* **Vorgegebenes Ziel 1**
Welche Farbe hat das Entchen Quanda laut dem Textauszug?
**** Textauszug
Vorgestern habe ich Ihnen ja von meinen Entchen und mir erzählt. Als ich den Kleinen erzählte, dass wir jetzt doch nicht zum Binger Loch schwimmen, ging es ihnen so schlecht, dass ich mich als Seelsorger betätigen musste.

Ich konnte meine Kleinen gut verstehen. Ich hatte es ihnen nie gesagt, aber irgendwie haben sie gespürt, dass ich von ihnen erwarte, dass sie mindestens bis zum Mäuseturm kommen. Vor allem aber, dass sie hübsch einträchtig bleiben.

Sie wussten, dass ich mächtig stolz wäre, wenn ich dann hier bloggen könnte, dass ich mit meinen Entchen bis zum Mäuseturm und – wer weiß – vielleicht sogar bis zur Loreley gekommen wäre.

„Ihr seid doch nicht auf der Welt, um mir zu gefallen“, sagte ich ihnen, und: „Ich finde es toll, wenn ihr eure eigenen Ziele findet“. Das reichte. Sofort stoben sie davon. Schwammen nicht nur, sondern flogen sogar. Das hatten sie vorher nie gemacht.

Nur Quanda blieb zurück. Ich merkte, dass sie etwas auf dem Herzen hatte. Quanda ist das blaue Entchen, das immer in die andere Richtung schwimmt und sogar meistens umkippt, wenn ich sie in die Wanne setze.
********
**** Arbeitsdaten
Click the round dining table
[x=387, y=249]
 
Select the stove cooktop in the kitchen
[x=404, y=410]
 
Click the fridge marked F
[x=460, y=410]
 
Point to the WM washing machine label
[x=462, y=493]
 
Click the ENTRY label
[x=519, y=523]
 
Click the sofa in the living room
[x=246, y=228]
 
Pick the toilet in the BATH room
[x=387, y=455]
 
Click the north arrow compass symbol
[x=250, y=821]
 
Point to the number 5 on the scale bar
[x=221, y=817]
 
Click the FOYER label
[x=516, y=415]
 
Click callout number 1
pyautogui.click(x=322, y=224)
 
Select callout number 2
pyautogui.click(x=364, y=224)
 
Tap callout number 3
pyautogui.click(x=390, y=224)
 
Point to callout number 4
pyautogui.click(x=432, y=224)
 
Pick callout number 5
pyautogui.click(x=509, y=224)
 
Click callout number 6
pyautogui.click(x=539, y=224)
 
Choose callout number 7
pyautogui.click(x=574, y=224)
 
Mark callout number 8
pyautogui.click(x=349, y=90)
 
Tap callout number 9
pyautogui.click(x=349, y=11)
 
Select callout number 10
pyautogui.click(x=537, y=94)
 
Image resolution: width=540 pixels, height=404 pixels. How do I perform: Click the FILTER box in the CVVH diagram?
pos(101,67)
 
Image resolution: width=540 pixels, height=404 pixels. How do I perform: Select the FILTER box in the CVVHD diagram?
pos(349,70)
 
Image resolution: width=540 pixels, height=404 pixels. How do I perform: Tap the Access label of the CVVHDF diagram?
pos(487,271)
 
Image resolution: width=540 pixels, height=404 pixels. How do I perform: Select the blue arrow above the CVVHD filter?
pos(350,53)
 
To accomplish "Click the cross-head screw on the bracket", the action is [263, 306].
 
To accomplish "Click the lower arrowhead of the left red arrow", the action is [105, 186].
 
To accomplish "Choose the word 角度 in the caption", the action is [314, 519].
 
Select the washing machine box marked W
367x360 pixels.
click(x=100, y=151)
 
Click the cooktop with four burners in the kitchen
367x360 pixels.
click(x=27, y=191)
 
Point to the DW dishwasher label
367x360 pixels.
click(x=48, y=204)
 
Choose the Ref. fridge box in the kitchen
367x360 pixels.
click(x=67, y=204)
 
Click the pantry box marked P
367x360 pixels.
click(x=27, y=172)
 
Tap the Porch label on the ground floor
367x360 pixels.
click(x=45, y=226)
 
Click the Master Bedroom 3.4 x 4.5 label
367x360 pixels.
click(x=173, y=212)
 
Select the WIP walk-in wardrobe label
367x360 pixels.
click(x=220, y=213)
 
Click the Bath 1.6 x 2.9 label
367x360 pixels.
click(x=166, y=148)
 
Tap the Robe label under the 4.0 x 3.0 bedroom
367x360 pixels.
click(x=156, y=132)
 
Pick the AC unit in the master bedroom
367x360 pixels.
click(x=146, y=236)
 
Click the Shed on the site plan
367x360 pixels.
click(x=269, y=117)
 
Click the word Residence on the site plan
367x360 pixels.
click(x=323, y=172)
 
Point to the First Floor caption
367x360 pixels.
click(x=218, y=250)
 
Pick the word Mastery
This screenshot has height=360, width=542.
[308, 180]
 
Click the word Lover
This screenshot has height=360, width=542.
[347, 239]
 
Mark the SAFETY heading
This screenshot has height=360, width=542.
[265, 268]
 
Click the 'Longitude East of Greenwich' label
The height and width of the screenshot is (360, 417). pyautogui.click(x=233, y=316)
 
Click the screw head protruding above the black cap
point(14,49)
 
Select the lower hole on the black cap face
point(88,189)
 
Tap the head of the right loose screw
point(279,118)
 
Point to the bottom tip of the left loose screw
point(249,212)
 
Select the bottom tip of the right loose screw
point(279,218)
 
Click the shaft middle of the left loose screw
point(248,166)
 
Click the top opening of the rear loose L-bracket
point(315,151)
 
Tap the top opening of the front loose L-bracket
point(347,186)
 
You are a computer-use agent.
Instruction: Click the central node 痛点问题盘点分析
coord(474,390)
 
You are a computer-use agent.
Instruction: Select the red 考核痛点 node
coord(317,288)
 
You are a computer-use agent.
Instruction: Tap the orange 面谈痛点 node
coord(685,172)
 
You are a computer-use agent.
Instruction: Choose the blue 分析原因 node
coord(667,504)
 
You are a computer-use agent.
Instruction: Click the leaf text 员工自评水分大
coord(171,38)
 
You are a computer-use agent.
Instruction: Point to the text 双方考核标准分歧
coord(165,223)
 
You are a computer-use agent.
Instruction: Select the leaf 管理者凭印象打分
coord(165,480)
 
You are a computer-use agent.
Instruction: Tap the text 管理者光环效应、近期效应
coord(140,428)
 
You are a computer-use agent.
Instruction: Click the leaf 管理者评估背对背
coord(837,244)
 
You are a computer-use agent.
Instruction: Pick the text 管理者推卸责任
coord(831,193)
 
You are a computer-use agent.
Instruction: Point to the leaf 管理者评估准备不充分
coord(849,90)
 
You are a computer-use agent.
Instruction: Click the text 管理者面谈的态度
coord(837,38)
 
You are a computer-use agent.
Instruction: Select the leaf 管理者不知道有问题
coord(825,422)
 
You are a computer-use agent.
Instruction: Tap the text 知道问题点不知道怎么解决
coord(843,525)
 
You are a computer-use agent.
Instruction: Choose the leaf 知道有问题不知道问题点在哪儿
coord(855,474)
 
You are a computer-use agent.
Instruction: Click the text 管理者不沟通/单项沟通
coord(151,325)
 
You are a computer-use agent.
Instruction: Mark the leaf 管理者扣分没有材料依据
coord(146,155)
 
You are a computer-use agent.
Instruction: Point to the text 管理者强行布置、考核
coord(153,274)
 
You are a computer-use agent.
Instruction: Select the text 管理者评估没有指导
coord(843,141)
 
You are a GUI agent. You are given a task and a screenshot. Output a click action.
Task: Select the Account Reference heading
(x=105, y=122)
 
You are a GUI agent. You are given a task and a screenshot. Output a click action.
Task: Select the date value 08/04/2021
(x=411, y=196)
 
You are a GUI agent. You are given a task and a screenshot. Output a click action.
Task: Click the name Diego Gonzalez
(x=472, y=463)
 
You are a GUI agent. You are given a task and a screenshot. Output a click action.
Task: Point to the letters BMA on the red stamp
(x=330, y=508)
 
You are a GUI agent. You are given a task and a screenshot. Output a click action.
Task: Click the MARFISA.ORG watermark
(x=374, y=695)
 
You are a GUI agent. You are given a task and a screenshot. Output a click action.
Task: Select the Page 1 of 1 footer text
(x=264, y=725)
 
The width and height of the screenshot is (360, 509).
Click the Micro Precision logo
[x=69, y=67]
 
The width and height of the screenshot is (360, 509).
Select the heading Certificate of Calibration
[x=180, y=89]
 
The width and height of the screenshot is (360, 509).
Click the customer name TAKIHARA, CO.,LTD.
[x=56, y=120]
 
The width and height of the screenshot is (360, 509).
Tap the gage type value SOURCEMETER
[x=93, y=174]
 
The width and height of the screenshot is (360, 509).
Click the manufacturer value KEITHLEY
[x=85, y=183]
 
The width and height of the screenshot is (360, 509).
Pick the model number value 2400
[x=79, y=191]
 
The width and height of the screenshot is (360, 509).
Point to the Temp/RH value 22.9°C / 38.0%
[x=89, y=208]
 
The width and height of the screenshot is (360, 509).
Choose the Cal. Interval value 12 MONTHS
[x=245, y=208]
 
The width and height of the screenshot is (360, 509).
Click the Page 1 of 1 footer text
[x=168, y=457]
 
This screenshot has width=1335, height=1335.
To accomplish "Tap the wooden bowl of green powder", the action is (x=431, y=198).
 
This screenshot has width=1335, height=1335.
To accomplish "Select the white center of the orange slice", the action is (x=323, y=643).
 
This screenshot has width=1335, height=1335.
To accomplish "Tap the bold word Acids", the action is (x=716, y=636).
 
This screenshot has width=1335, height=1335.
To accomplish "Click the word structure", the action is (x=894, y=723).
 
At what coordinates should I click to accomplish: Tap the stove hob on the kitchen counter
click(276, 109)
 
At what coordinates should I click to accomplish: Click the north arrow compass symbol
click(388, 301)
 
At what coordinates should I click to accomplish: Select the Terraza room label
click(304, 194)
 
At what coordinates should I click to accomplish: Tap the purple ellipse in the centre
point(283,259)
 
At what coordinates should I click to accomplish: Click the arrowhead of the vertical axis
********
* **Vorgegebenes Ziel 2**
Gib in den Einträgen oben alles von der Zeile mit „is [263, 306].“ bis hinunter zur Zeile mit „Select the washing machine box marked W“ erneut wieder, samt den Anweisungen. Erhöhe dabei jede Koordinate in den Antworten um 99.

* **Richtiges Ergebnis 1**
Quanda ist blau.

* **Richtiges Ergebnis 2**
To accomplish "Click the cross-head screw on the bracket", the action is [362, 405].
 
To accomplish "Click the lower arrowhead of the left red arrow", the action is [204, 285].
 
To accomplish "Choose the word 角度 in the caption", the action is [413, 618].
 
Select the washing machine box marked W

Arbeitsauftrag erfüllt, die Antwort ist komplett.